Reading over things I've written in the past :-)

I miss him
And if Sawyer wanted to read them too, I'd let him.

4. What’s your biggest writing struggle?

Finding plot holes and recognizing logic problems, inconsistencies, etc.  I tend to accept a story as going the way it goes and not figure out ways it makes no sense.

5. Do you write best at night or day?

I write best in the morning, before real world thoughts have crowded out the fictional ones.  But I've learned, by necessity, to write at night after my kids are in bed too.  It doesn't flow as freely, and I tend to peter out after only an hour instead of two or more, but it's better than nothing.

6. What does your writing space look like? (Feel free to show us pictures!) 

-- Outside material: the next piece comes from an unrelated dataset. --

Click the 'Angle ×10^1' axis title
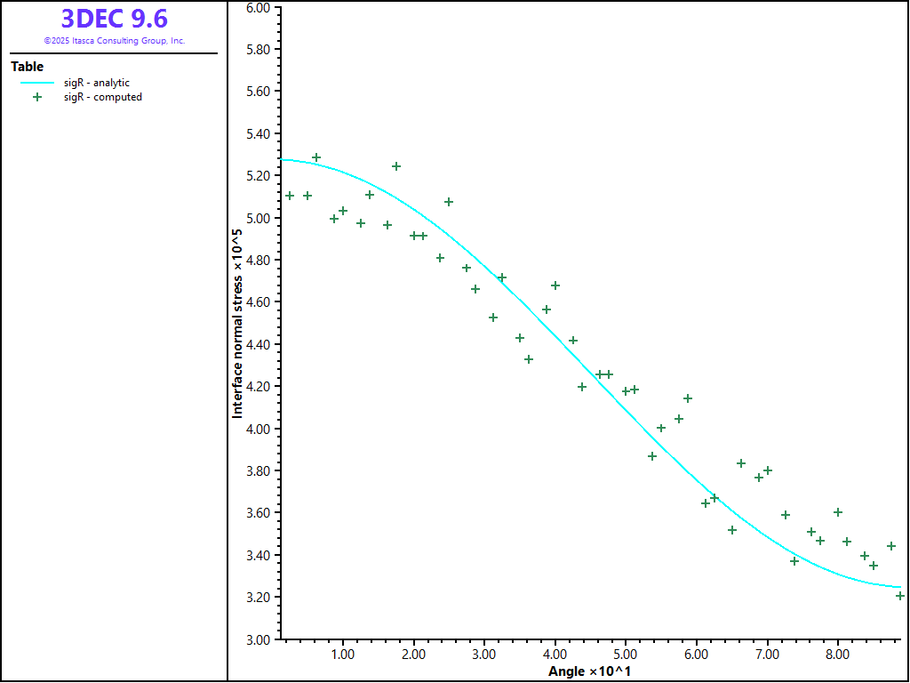click(589, 671)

Depends on where I'm writing!  Sometimes it looks like this:

"That's my Mayor's Desk, where I do my mayorin' work."
(Joke for fans of Support Your Local Sheriff
That's our desktop computer, where I do most of my blogging.  I don't write much fiction here, simply because if I'm writing fiction at home, it's in the evenings when the kids are in bed, and then my husband is using this computer, so I take over the couch with my laptop.  The couch is just to the left of the computer desk, under that window thing that leads to the kitchen and shows off my dirty laundry so nicely.

Sometimes, I write here:


I'm sitting in that green chair right now, my foot up on the little wooden chair because I twisted my foot yesterday.  (I'm a klutz.)  I wrote some of my favorite scenes of my current WIP right here last winter, with a fire in the fireplace.

This green chair has a lot of sentimental value for me -- it belonged to my dearly departed Grandma, and passed to me when I got married because she had to move into a nursing home and didn't have room for it anymore.  I can remember when my grandparents bought this chair, probably about 25 years ago.  I've nursed all three of my babies in this chair, I rock them in it still when they're sick, I read books to them here -- I'm going to be very sad when this chair wears out.

But these days, much of my best writing happens here:


I cannot write fiction with my kids around.  I can blog around them, and even write my Femnista articles with them by me, but not fiction.  So a couple of Saturdays a month, I head to the closest coffee shop (this exact one!) to write for a couple of hours.  It's amazing what a change of scenery can do for the old creative juices and powers of concentration!  Not to mention a nice jolt of caffeine, that always helps me too.

I had a favorite table to write at here, but they moved it recently, and now it's too close to the windows to work for writing on my computer because there's too much sunshine glare.  Sigh.

7. How long does it typically take you to write a complete draft? 

Of what?  A Femnista article takes me between one and two hours for the first draft.  A short story can take days, weeks, months, who knows.  My first novel took me about two years, my second took six months, my third took a month (hurrah for NaNoWriMo!), my fourth would have taken two months except I never quite finished it because I had to pack up and move.  My fifth took a few months.  My sixth, which is my current WIP, took me about a year.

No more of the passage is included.